This first round of offers appears to come with the territory if a Miss America expresses thespian designs. With the exception of Bess Myerson (1945), winners seem to find sustaining a career in the public eye more difficult than gaining the title. Rosemary LaPlanche (1941) is not much remembered today, though she made 84 movies, including Strangler of the Swamp and Devil Bat's Daughter. Lee Meriwether (1955) has had roles enough, but her name has failed to attain the tip of the national tongue. Mary Ann Mobley (1959) made those Elvis Presley films, and has had trouble shaking the image ever since. Mobley's runner-up, Anita Bryant, is another story altogether.
None of these histories is lost on the present Miss America, who says she has always been ambitious and driven, and no one more than she knows the risks. "I am sacrificing a year," she says, sounding fully aware. The tone of self-confidence brings back other voices that sounded that way at the beginning and sounded different at the end. "I wanted to get into show business," said Venus Ramey (1944). "I thought the contest would be a good entree. It is, all right: an entrée into oblivion."

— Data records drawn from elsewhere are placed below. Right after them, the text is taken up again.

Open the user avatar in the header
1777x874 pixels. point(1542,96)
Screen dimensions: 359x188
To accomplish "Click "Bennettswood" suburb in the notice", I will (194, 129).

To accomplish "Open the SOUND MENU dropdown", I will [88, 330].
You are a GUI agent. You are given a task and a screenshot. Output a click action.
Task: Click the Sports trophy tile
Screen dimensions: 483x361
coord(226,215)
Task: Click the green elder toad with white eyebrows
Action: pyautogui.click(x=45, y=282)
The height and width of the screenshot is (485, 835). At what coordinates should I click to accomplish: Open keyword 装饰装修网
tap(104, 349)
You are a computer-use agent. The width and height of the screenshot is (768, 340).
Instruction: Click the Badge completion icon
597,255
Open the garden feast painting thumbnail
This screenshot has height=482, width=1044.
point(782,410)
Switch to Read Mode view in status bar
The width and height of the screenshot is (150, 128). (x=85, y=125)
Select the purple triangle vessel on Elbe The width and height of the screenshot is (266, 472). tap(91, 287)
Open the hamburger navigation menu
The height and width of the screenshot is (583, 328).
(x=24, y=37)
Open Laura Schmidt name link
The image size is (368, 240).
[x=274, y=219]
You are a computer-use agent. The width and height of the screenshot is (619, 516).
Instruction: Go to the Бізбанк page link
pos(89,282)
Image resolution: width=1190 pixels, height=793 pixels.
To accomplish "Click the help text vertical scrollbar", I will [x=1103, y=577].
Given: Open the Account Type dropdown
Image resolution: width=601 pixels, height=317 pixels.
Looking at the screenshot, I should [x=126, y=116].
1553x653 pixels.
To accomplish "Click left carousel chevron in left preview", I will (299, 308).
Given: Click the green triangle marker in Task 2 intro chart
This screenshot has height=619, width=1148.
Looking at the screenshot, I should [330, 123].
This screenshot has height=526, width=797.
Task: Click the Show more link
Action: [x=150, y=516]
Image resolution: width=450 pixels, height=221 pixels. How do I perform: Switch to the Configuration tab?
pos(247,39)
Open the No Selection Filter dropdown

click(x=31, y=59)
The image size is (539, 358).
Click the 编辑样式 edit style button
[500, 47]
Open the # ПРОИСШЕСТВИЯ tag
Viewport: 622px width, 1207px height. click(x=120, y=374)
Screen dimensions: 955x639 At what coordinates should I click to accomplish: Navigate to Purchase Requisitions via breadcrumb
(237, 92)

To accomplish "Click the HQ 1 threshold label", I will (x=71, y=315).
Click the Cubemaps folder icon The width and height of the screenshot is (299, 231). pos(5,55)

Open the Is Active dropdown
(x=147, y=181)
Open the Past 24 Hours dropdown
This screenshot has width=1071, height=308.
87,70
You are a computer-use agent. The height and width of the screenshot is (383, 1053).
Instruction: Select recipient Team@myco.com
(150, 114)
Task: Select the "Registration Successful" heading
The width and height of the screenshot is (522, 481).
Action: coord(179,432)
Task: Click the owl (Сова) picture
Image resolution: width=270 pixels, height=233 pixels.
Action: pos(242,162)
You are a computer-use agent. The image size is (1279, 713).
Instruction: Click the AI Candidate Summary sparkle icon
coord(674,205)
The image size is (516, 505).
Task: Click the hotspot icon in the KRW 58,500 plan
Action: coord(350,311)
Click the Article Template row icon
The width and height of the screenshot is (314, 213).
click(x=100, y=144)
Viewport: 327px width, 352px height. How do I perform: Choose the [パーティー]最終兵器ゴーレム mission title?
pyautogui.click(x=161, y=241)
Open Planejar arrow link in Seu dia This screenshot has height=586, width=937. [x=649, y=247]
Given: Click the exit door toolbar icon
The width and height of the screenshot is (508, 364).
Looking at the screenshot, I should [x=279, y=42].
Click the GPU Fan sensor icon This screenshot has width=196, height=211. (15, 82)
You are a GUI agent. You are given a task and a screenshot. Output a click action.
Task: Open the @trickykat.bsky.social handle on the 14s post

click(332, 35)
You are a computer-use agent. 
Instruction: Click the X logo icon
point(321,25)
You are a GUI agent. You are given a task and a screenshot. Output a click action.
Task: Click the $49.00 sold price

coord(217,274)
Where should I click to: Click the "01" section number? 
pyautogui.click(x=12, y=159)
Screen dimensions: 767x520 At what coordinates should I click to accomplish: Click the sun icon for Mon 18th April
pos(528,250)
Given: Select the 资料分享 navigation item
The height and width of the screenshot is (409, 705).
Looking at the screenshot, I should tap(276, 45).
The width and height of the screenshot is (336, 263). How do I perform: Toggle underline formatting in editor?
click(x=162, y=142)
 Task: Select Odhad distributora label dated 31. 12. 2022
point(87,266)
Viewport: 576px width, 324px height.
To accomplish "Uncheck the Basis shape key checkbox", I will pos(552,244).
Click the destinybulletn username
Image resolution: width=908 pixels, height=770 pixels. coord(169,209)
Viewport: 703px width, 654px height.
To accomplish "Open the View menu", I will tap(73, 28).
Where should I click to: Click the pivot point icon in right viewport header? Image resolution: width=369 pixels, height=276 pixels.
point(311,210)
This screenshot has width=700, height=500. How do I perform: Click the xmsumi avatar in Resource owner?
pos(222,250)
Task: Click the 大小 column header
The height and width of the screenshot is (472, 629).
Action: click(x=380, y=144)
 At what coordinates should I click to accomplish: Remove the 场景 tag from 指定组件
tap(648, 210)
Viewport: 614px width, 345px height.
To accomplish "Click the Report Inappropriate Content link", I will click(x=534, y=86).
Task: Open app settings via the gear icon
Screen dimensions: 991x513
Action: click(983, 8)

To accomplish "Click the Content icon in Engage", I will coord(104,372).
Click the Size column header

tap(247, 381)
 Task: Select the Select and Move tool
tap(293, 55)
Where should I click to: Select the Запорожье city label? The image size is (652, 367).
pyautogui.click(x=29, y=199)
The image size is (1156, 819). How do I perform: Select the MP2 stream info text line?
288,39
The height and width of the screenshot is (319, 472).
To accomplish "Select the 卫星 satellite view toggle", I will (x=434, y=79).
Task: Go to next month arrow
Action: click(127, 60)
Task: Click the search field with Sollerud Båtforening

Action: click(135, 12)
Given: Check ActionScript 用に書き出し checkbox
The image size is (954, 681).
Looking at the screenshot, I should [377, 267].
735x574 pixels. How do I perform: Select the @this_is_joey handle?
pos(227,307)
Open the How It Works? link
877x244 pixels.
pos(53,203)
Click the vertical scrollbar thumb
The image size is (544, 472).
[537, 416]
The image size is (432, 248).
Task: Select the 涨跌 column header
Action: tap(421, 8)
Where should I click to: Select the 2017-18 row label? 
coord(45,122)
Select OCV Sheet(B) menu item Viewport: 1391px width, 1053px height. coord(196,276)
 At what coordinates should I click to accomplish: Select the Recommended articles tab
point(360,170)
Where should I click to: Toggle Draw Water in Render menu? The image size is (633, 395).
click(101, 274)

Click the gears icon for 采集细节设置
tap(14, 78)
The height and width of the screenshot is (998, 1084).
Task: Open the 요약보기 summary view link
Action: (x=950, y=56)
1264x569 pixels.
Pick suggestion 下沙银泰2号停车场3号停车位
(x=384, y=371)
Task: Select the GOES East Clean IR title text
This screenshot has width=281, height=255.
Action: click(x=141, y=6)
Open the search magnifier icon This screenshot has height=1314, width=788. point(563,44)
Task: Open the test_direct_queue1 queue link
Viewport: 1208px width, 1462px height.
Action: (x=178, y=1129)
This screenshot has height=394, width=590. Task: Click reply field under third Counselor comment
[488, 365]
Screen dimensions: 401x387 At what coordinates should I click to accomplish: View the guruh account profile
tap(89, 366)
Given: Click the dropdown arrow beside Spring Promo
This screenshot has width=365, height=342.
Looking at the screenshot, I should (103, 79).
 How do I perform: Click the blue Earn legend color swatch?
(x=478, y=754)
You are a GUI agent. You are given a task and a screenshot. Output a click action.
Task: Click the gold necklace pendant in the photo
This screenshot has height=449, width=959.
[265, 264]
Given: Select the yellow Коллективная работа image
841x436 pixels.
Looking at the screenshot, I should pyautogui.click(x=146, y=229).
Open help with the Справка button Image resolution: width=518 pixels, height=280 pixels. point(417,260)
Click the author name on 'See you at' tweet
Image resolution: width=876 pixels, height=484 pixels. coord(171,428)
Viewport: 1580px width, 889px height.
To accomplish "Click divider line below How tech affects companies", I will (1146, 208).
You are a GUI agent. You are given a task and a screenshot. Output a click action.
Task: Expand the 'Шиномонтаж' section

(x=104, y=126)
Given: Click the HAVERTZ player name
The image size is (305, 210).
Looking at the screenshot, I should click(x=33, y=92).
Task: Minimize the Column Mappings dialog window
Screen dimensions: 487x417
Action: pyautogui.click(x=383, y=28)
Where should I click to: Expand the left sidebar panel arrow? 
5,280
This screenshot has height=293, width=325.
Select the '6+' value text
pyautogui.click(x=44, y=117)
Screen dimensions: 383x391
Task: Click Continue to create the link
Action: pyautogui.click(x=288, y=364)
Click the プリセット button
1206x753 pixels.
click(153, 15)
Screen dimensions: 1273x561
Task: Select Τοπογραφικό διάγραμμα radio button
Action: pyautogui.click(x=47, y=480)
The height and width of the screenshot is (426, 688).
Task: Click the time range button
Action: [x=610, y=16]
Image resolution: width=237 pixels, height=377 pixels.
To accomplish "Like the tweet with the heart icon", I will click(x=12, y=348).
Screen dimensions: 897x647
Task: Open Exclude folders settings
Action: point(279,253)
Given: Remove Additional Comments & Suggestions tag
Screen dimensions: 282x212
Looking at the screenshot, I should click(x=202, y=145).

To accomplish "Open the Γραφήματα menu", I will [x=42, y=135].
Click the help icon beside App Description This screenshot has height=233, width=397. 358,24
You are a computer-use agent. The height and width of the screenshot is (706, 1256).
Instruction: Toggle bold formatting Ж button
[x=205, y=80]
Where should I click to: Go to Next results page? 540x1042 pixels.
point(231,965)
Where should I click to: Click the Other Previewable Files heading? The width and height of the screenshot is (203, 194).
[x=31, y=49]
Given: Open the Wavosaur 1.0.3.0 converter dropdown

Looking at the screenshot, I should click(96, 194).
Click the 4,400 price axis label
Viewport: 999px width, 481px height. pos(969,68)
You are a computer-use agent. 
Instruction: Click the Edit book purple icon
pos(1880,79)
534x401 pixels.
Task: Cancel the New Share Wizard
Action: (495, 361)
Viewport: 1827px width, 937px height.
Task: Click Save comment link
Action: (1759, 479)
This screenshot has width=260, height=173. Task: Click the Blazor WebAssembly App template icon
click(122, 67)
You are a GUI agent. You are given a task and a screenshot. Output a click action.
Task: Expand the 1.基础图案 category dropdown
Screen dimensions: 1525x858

The yearlong reign is not much fun, according to many a former winner. You address Rotarians, Lions, Kiwanians, Junior Leaguers, and you appear at Miss America preliminaries. Here a blueberry festival, there a strawberry festival, and the odd hog-calling contest comes into the picture too. And you represent the sponsors of the pageant. This year that would be Gillette, American Greetings Corp., McDonald's and Nestlé. Jacque Mercer (1949) once told an interviewer: "You could take an orangutan, and, with a year's training, it would be a perfectly adequate Miss America."
Yolande Betbeze (1951) recalled to Miss America Chronicler Frank Deford just how silly the year could become. She was sent to Paris with a vial of water from the Hudson River. To symbolize Franco-American friendship, she was to pour it into the Seine. She remembered that "all the damn water ran out of the vial on the plane over, and I had to refill it with water from the faucet in my hotel."